Il lui laisse le terrain libre. Ce qui nous donne l'occasion de voir les dirigeants
de celle-ci se répartir tous les rôles de la farce : Sarkozy
se pose, pour 2007, en candidat de rupture avec la droite de cohabitation
dont il est actuellement ministre de l'Intérieur ; Bayrou pose,
lui, au meilleur opposant face au populisme ravageur de Sarkozy
derrière
Villepin qui se voit bien regrouper sur son nom, en 2007, le vote de tous ceux
qui ne veulent pas de Sarkozy comme président.
Au sein du PS lui-même, un certain nombre de dirigeants, dont Rocard et
Kouchner, sont tenté de jouer le match au centre. Prenant acte, en quelque
sorte, de la rupture avec l'électorat du gauche, ils sont prêts
à la rupture avec " les pseudo-marxistes "
Fabius et Mélenchon " et leurs utopies fripées ",
y compris au prix d'une scission. Kouchner l'avoue, il " aime autant
discuter avec les militants centristes qu'avec ceux d'Attac "
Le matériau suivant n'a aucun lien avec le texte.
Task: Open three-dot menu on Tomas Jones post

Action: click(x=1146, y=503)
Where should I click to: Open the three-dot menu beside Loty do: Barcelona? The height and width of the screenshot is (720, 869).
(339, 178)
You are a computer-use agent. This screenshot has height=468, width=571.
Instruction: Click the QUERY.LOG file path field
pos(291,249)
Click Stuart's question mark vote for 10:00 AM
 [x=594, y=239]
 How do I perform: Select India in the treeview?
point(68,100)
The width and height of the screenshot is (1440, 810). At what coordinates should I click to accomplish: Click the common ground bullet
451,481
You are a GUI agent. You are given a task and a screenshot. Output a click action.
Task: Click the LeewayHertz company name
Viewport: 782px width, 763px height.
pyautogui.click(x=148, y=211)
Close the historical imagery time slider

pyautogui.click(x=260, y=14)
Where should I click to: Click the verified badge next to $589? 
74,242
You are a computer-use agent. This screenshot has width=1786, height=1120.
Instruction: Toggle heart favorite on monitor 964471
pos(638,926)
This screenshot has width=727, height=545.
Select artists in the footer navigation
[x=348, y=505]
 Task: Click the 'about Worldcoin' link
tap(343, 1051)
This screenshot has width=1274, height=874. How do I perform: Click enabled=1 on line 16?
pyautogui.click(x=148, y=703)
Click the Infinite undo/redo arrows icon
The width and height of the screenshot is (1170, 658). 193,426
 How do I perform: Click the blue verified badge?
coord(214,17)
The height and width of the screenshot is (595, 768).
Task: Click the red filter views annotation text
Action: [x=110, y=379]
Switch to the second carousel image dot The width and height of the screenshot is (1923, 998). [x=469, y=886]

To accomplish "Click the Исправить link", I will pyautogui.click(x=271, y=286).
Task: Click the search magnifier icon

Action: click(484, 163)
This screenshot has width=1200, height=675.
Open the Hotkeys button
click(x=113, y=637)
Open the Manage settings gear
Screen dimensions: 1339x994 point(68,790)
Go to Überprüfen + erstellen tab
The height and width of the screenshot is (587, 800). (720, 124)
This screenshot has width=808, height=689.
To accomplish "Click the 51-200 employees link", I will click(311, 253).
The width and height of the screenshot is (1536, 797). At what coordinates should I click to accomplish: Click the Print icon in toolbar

et " n'exclut pas de travailler sur certains sujets avec le président
de l'UDF François Bayrou ". C'est déjà tout
un programme
Changer la vie,
c'est changer le rapport de force entre les classes
Le terrain de l'affrontement politique se déplace des luttes parlementaires
à la lutte des classes sans fard. Le gouvernement mène tambour
battant la politique des patrons, la gauche parlementaire social-libérale
est sans politique, entraînant avec elle une " gauche du
non " impuissante et dominée par la situation. Par delà
les querelles internes, la démonstration est faite que, pour les travailleurs,
la réponse à leurs problèmes de ne peut venir de combinaisons
parlementaires.
Les illusions sur une alternative de gauche capable de représenter les
intérêts populaires se dissipent non seulement parmi la grande
masse des travailleurs mais parmi les militants et sympathisants du PC, de la
gauche du PS, des syndicats
Tout cela contribue à ce que la conscience
se développe parmi les travailleurs et les militants que seule une lutte
d'ensemble pour la défense de nos propres intérêts est capable
de changer le cours des choses.
Cette conscience est encore paralysée par le désarroi, par le
poids des échecs passés, il faut retrouver la confiance. Le 29
mai a montré qu'il était possible d'infliger un camouflet aux
partis de gouvernement sur le terrain électoral. Passer à l'offensive
sur le terrain des luttes nécessite un autre degré de conscience,
d'organisation, de mobilisation, de solidarité, et aussi d'unité.
C'est le défi que les travailleurs, les militants, ont à relever.